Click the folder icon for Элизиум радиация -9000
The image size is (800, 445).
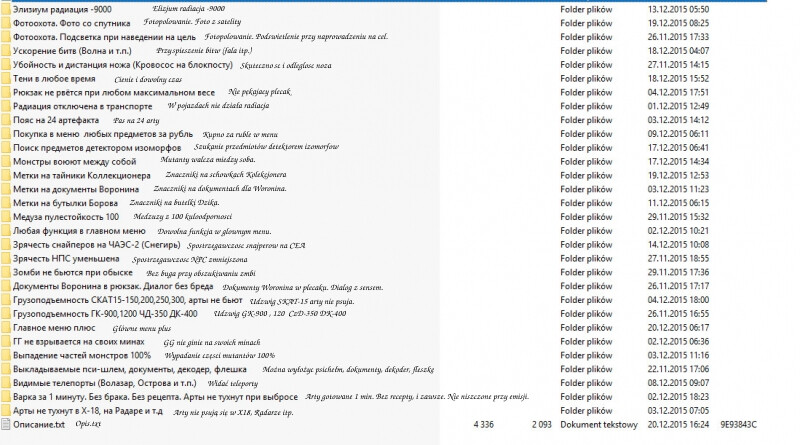tap(6, 7)
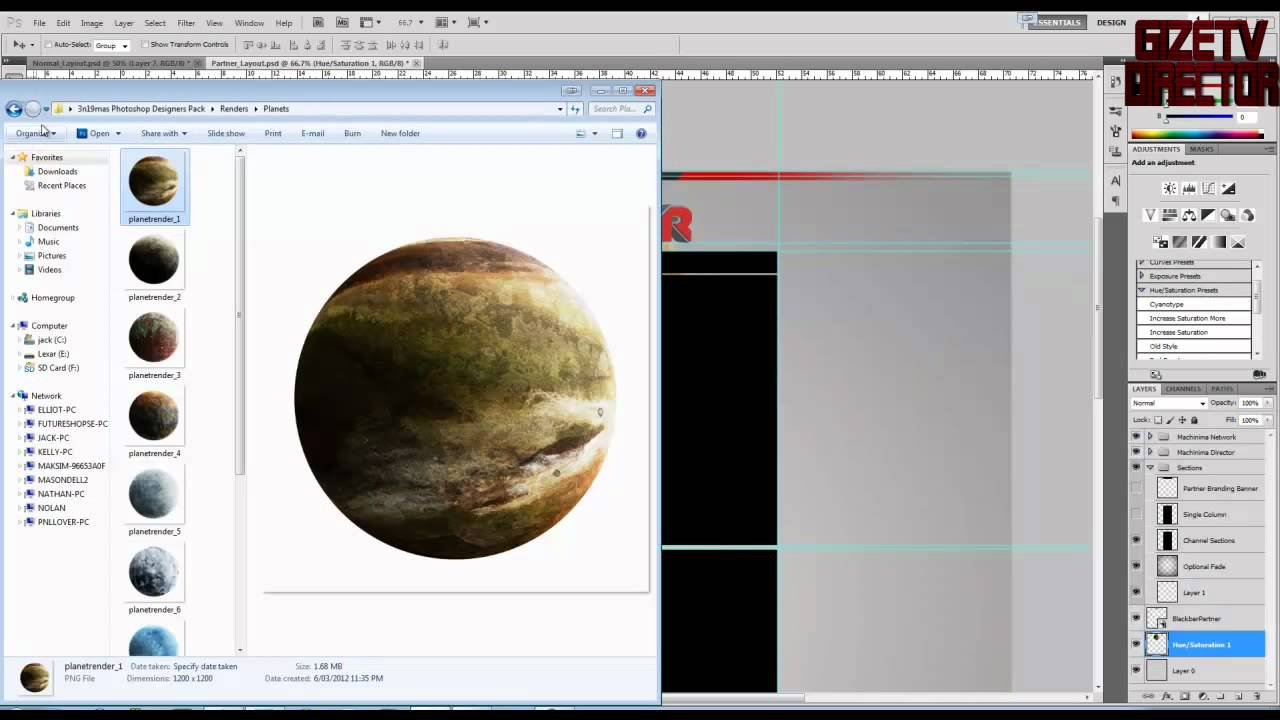
Task: Collapse the Sections layer group
Action: click(1150, 468)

══════════

Copy out the lines above word for word, leaving out the pictures.

# [Written solution]
Click the folder icon for Элизиум радиация -9000
The image size is (800, 445).
tap(6, 7)
Task: Collapse the Sections layer group
Action: click(1150, 468)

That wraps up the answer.